▸ **Your objective**
Copy out every line of the records where the string "Find" occurs.

▸ **Source records**
************
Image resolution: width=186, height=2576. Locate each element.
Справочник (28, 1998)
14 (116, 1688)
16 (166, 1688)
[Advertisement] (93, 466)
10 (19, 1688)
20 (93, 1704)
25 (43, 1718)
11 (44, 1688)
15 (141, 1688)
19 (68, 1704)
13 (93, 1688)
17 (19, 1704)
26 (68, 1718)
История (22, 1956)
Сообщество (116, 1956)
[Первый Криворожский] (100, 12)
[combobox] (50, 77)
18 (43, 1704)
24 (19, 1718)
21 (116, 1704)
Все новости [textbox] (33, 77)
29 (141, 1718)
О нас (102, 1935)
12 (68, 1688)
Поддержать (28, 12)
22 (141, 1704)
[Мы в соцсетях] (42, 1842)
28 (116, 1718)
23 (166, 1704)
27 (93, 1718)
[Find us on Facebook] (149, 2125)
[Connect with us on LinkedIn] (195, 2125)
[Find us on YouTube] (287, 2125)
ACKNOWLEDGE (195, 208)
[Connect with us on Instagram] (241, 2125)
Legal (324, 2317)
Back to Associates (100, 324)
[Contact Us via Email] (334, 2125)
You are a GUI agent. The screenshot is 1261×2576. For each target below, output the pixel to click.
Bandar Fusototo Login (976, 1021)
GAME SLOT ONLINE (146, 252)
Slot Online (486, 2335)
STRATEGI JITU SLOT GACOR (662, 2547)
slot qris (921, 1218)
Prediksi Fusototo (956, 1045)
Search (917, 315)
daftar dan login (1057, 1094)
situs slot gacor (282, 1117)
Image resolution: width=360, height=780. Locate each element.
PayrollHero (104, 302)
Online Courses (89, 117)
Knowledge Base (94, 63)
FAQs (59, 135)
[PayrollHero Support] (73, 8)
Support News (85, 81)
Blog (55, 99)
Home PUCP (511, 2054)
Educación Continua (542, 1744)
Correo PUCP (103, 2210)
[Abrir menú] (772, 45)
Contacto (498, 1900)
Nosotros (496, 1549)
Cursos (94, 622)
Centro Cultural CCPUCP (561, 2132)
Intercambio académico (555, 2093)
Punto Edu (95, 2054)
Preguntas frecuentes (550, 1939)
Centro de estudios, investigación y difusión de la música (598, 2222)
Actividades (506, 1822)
************
▸ **Written response**
[Find us on Facebook] (149, 2125)
[Find us on YouTube] (287, 2125)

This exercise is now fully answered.